All I need to do is close my eyes and I’m transported back to sometime in the mid-’80s, the unmistakeable scent of Cool Ranch Doritos wafting on the air and the sloshing of multiple liters of Mountain Dew as I creep down the basement stairs. “What are you doing down here for so long?” would inevitably be answered by “We’re playing Dungeons & Dragons, go away or we’ll tell Mom you’re bugging us.” That would happen for hours on end, and now it can again with a digital archive of the role-playing adventures.
I don’t know much about D&D, banished as I was to the upstairs realm by my impatient older brothers during their marathon playing sessions, but I do know that many will be happy to hear that the games from the past are being resurrected online.
Wired.com says Wizards of Coast launched dndclassics.com so fans of the games can purchase rulebooks, adventure series, supplement materials and some backlisted products. The company decided to make this move online to circumvent anyone trying to pirate the content for free.
“A lot people have a passion for and memories of these older products,” said Liz Schuh, who directs publishing and licensing for Dungeons & Dragons. “We don’t want them to go to torrent sites. Why not give them a legal route?” Schuh added that idea of re-releasing old products was a result of listening to fans on the forums, with the goal of letting “people play the D&D they want in the format they want.”

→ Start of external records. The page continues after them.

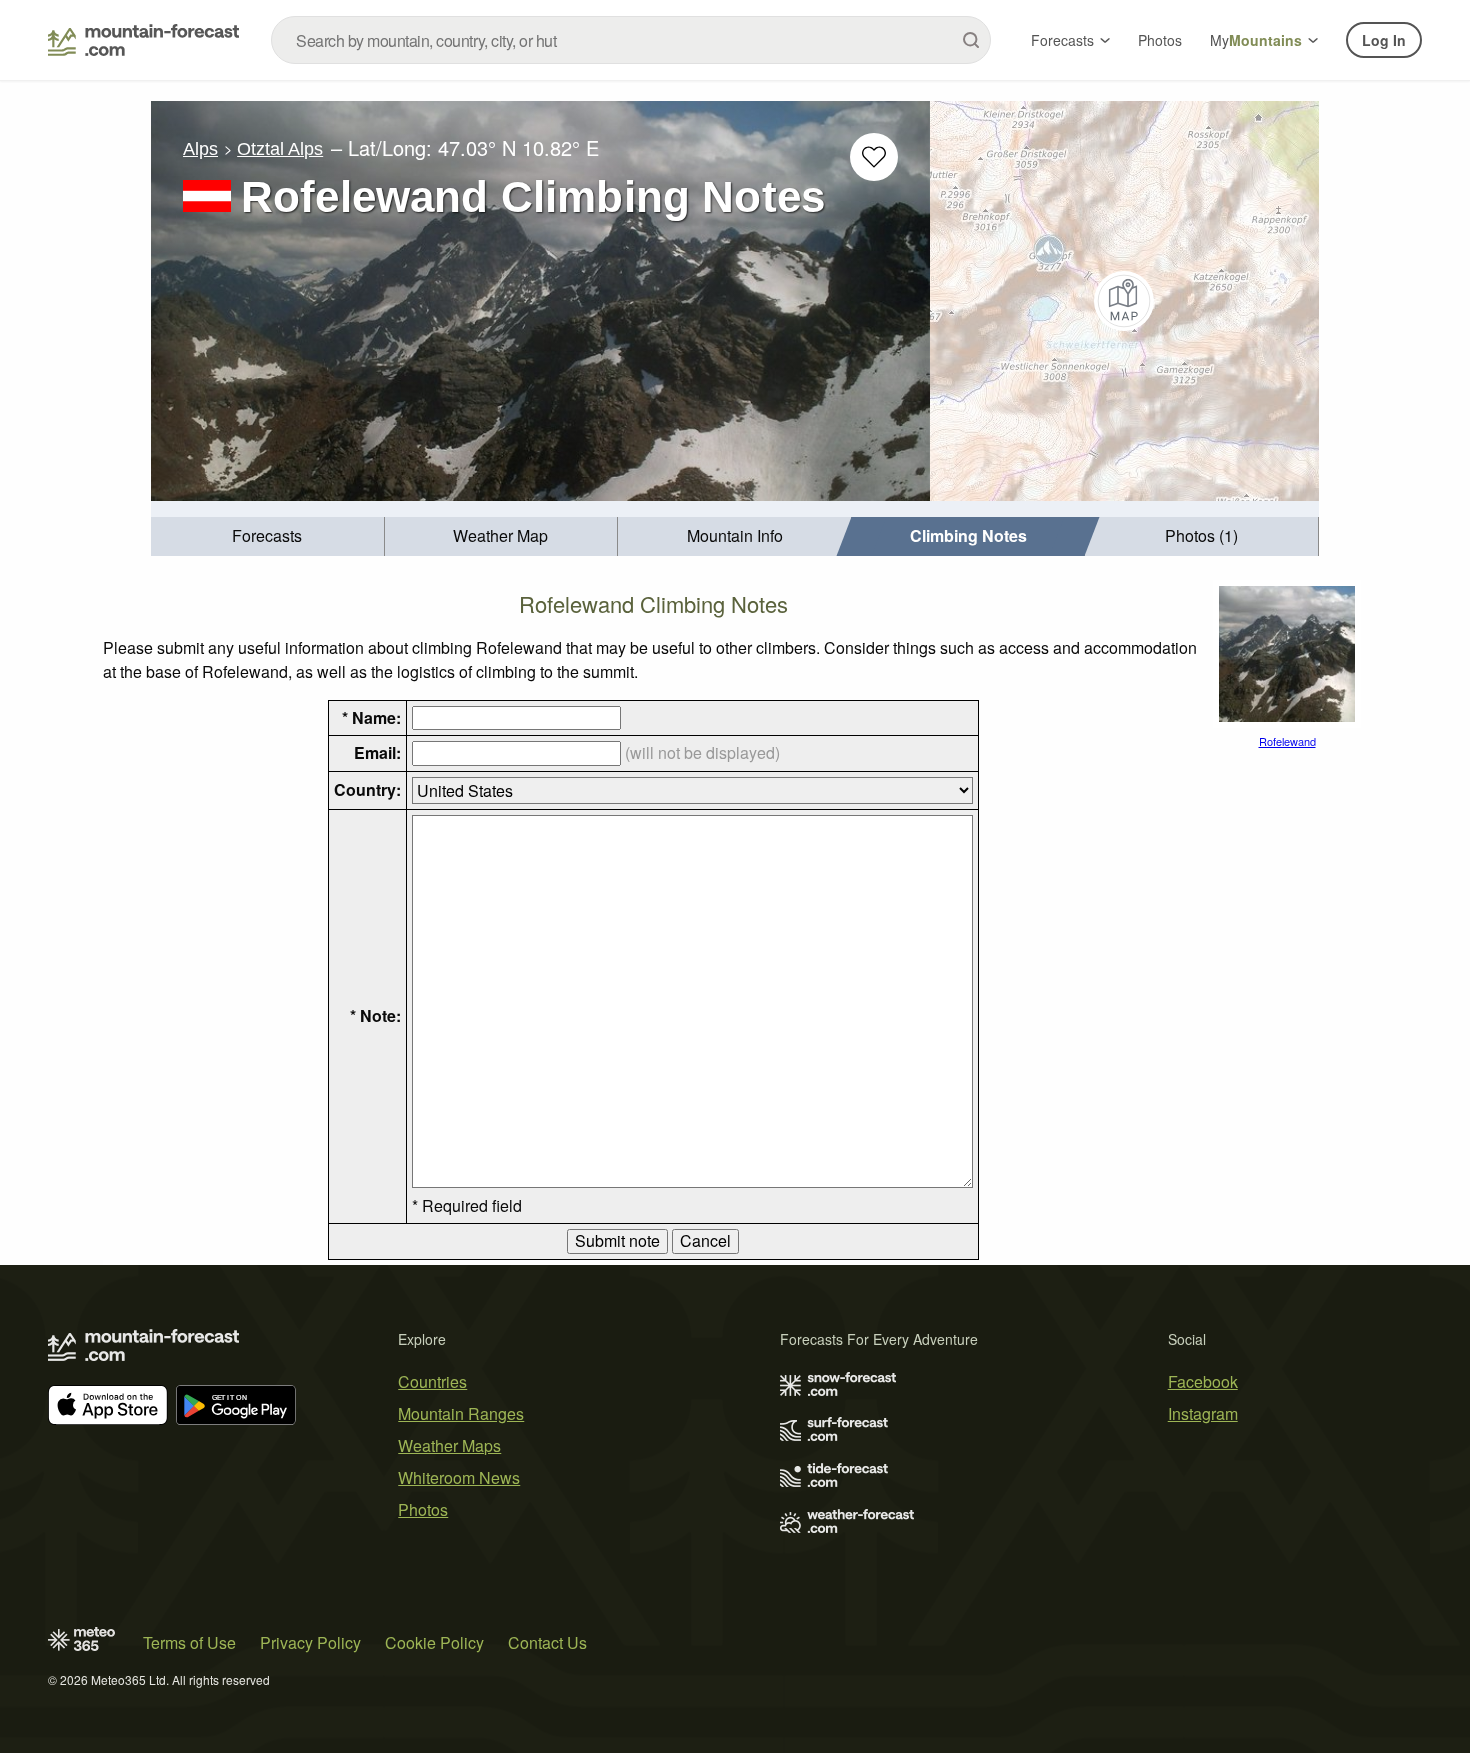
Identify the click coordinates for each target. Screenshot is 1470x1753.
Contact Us (547, 1642)
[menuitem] (268, 536)
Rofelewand (1287, 741)
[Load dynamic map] (1124, 301)
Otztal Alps (280, 149)
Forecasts (1062, 40)
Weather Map (500, 535)
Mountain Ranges (461, 1413)
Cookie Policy (434, 1642)
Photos (1160, 40)
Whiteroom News (459, 1477)
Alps (200, 149)
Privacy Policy (310, 1642)
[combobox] (631, 40)
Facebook (1203, 1381)
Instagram (1203, 1413)
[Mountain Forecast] (143, 40)
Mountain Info (735, 535)
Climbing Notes (968, 535)
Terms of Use (189, 1642)
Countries (432, 1381)
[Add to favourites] (874, 157)
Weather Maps (449, 1445)
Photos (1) (1201, 535)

There are currently about 80 products available for download as of now, and the company is working on making more available in the future. Everything has been freshly scanned to look as good as the day you first laid eyes on it way back when.
Get the 20-sided die ready, everyone. Your parents basement might not be available anymore but there’s still plenty of Cool Ranch Doritos and Mountain Dew to be consumed.